Here, Hilarie remembers her friend and fallen hero:

For years, people have asked me about the tattoo on my wrist: a small, typewritten letter S. I put it in a visible place on purpose. Still, it burns a bit to answer the question.

Sgt. Scott Kirkpatrick was killed in Iraq on August 11, 2007. He became a name on a list of losses. Another stark, white headstone in the Arlington National Cemetery.

And yet to us, Sgt. Scott Kirkpatrick was an inspiration. To me, among the freaks and friends who had the honor of growing up with him, he was an artist. An actor.

A Warrior Poet.

Scott was two years older than me. I followed his path through elementary school. In my mind’s eye, I can still recall him wearing the dorky orange vest of the fifth grade crossing guard patrol. In middle school, he began to stand out as the best actor in the school: a title I coveted.


In high school, despite our apparent differences, we became friends. I was a cheerleader and came from a deeply conservative, military family. He was a Kurt Cobain look-a-like dressed in black, smoking clove cigarettes and pondering the dark corners of art and politics – way beyond liberal.

And yet Scott took me under his wing. He challenged every idea I had, every word that came out of my mouth. He told me to write. He took me, along with our rag-tag gang of goths and metal heads, to poetry slams all around our hometown. When he was chosen to attend Virginia’s prestigious Governor’s School for Theatre during his senior year, I was damn sure I was gonna get in my senior year. And I did.

So I left home and went to college in New York City, and Scott began touring the country as a respected slam poet. We remained close friends all the while. And then September 11th happened, and the most liberal boy I ever knew joined the Army.

The loss of Scott changed the course of my life. I made decisions differently. I sought an outlet for my energy and my heartache. Then, one day an invitation came from the United Service Organizations (USO). I jumped at the opportunity to visit with the men and women in military service.


The USO exists to support the men and women who serve in the United States Military Forces. They recognize and support the different needs of our service members and their families. When we see these troops in uniform, sometimes it becomes all too easy to see a monolith. Sometimes we forget to see these troops as individuals. It’s necessary to take a step back and truly reflect on the sacrifices of these brave men and women. It’s important we consider their singular dreams and aspirations. We must never forget the talents they put on hold in order to serve.

During my time with the USO, I met musicians, photographers, athletes, mechanics, and animal lovers. Each serviceman or woman had a unique story. Each was a distinct personality. Hearing all of their stories was one of the great honors of my life.
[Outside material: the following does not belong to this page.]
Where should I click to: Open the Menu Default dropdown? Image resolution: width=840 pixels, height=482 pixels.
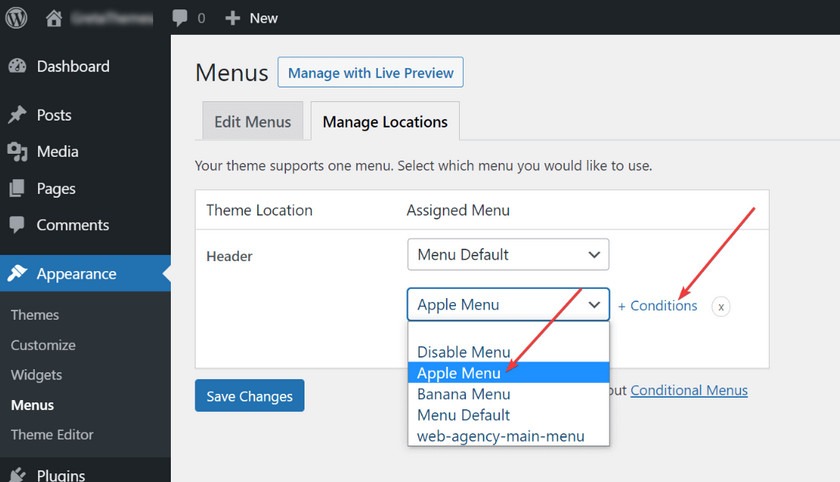508,254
What I learned from the loss of Scott and from my subsequent work with the USO is that helping our service members is not a one-size-fits-all operation. Military personnel and their families need different kinds of support at different times. When they return to civilian life, the needs of servicemen and women vary greatly. Ask a veteran about how you can be most helpful.


Combat can certainly change a person’s worldview, but try to guide them back to previous passions or interests. One veteran may require exercise equipment to maintain physical and mental health upon returning home. Another may want oil paints. Some need a new laptop. For others, a hiking back-pack may be just the right thing. Consider concert tickets to a favorite band. While artistic outlets for servicemen and women may shift somewhat – from painting to writing to poetry  – and physical outlets might change too – from football to long-distance running – by keeping veterans in touch with their unique identities we help them redeploy back into civilian life.

The point is, by celebrating veteran’s differences, we let them know that while we may not understand every facet of what they’ve experienced, we still see them as individuals. We recognize the layered, incredible person underneath.

The S on my wrist is for Scott. And for all the “Scotts" who deserve to come back home to whatever their passion is – and to finally live it again.

Photos Courtesy of Hilarie Burton Morgan. Used with Permission.